DATA SUPPLIED:
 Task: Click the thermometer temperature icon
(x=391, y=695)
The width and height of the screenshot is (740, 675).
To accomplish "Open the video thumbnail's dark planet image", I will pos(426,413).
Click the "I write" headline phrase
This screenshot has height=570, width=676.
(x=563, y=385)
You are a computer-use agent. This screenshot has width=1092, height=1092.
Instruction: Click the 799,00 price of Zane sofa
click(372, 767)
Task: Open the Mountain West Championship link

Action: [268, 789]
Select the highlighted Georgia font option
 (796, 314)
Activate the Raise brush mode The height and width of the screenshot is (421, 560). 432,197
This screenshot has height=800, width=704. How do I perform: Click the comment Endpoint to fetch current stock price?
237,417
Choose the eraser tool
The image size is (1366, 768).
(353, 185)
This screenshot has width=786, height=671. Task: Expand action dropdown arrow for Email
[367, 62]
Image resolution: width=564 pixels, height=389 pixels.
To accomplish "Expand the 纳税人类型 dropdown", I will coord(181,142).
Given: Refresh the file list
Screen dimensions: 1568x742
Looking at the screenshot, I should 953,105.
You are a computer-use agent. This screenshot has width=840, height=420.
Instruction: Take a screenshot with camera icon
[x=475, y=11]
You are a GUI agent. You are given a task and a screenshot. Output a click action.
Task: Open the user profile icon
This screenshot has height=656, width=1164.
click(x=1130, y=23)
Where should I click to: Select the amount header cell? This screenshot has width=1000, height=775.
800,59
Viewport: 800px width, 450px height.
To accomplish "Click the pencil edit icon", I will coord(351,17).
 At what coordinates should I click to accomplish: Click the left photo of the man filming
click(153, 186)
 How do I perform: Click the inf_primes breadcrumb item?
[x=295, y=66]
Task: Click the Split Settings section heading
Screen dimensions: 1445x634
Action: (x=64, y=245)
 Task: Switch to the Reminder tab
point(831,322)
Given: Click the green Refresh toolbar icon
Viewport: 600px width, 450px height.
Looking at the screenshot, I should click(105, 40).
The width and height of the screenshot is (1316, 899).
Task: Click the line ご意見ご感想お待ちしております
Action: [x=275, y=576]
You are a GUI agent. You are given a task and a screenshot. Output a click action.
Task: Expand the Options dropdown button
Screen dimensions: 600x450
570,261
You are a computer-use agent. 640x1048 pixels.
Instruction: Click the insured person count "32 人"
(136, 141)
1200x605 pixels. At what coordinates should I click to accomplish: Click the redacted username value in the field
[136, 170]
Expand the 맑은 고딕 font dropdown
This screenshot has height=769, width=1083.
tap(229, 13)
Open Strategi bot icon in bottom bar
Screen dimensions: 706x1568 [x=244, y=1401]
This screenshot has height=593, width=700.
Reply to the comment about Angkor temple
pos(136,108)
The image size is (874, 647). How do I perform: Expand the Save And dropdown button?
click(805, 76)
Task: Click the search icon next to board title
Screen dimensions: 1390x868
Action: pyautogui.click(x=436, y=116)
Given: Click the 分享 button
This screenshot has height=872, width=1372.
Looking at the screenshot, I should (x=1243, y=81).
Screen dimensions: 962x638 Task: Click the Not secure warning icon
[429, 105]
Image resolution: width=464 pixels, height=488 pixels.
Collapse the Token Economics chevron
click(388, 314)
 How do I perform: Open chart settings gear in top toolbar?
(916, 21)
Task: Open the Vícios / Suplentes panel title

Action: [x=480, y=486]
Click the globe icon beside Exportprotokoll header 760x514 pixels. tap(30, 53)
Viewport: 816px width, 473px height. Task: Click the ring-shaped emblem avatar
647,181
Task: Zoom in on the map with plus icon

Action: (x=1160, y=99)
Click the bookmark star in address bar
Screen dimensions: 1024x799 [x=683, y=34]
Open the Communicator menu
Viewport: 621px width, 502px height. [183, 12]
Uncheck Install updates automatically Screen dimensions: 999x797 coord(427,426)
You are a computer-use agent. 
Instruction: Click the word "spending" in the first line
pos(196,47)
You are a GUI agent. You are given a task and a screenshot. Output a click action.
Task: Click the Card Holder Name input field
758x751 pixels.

PROBLEM:
Restate the records from above exactly as they read.

RESPONSE TO THIS EXERCISE:
 Task: Click the thermometer temperature icon
(x=391, y=695)
The width and height of the screenshot is (740, 675).
To accomplish "Open the video thumbnail's dark planet image", I will pos(426,413).
Click the "I write" headline phrase
This screenshot has height=570, width=676.
(x=563, y=385)
You are a computer-use agent. This screenshot has width=1092, height=1092.
Instruction: Click the 799,00 price of Zane sofa
click(372, 767)
Task: Open the Mountain West Championship link

Action: [268, 789]
Select the highlighted Georgia font option
 (796, 314)
Activate the Raise brush mode The height and width of the screenshot is (421, 560). 432,197
This screenshot has height=800, width=704. How do I perform: Click the comment Endpoint to fetch current stock price?
237,417
Choose the eraser tool
The image size is (1366, 768).
(353, 185)
This screenshot has width=786, height=671. Task: Expand action dropdown arrow for Email
[367, 62]
Image resolution: width=564 pixels, height=389 pixels.
To accomplish "Expand the 纳税人类型 dropdown", I will coord(181,142).
Given: Refresh the file list
Screen dimensions: 1568x742
Looking at the screenshot, I should 953,105.
You are a computer-use agent. This screenshot has width=840, height=420.
Instruction: Take a screenshot with camera icon
[x=475, y=11]
You are a GUI agent. You are given a task and a screenshot. Output a click action.
Task: Open the user profile icon
This screenshot has height=656, width=1164.
click(x=1130, y=23)
Where should I click to: Select the amount header cell? This screenshot has width=1000, height=775.
800,59
Viewport: 800px width, 450px height.
To accomplish "Click the pencil edit icon", I will coord(351,17).
 At what coordinates should I click to accomplish: Click the left photo of the man filming
click(153, 186)
 How do I perform: Click the inf_primes breadcrumb item?
[x=295, y=66]
Task: Click the Split Settings section heading
Screen dimensions: 1445x634
Action: (x=64, y=245)
 Task: Switch to the Reminder tab
point(831,322)
Given: Click the green Refresh toolbar icon
Viewport: 600px width, 450px height.
Looking at the screenshot, I should click(105, 40).
The width and height of the screenshot is (1316, 899).
Task: Click the line ご意見ご感想お待ちしております
Action: [x=275, y=576]
You are a GUI agent. You are given a task and a screenshot. Output a click action.
Task: Expand the Options dropdown button
Screen dimensions: 600x450
570,261
You are a computer-use agent. 640x1048 pixels.
Instruction: Click the insured person count "32 人"
(136, 141)
1200x605 pixels. At what coordinates should I click to accomplish: Click the redacted username value in the field
[136, 170]
Expand the 맑은 고딕 font dropdown
This screenshot has height=769, width=1083.
tap(229, 13)
Open Strategi bot icon in bottom bar
Screen dimensions: 706x1568 [x=244, y=1401]
This screenshot has height=593, width=700.
Reply to the comment about Angkor temple
pos(136,108)
The image size is (874, 647). How do I perform: Expand the Save And dropdown button?
click(805, 76)
Task: Click the search icon next to board title
Screen dimensions: 1390x868
Action: pyautogui.click(x=436, y=116)
Given: Click the 分享 button
This screenshot has height=872, width=1372.
Looking at the screenshot, I should (x=1243, y=81).
Screen dimensions: 962x638 Task: Click the Not secure warning icon
[429, 105]
Image resolution: width=464 pixels, height=488 pixels.
Collapse the Token Economics chevron
click(388, 314)
 How do I perform: Open chart settings gear in top toolbar?
(916, 21)
Task: Open the Vícios / Suplentes panel title

Action: [x=480, y=486]
Click the globe icon beside Exportprotokoll header 760x514 pixels. tap(30, 53)
Viewport: 816px width, 473px height. Task: Click the ring-shaped emblem avatar
647,181
Task: Zoom in on the map with plus icon

Action: (x=1160, y=99)
Click the bookmark star in address bar
Screen dimensions: 1024x799 [x=683, y=34]
Open the Communicator menu
Viewport: 621px width, 502px height. [183, 12]
Uncheck Install updates automatically Screen dimensions: 999x797 coord(427,426)
You are a computer-use agent. 
Instruction: Click the word "spending" in the first line
pos(196,47)
You are a GUI agent. You are given a task and a screenshot. Output a click action.
Task: Click the Card Holder Name input field
758x751 pixels.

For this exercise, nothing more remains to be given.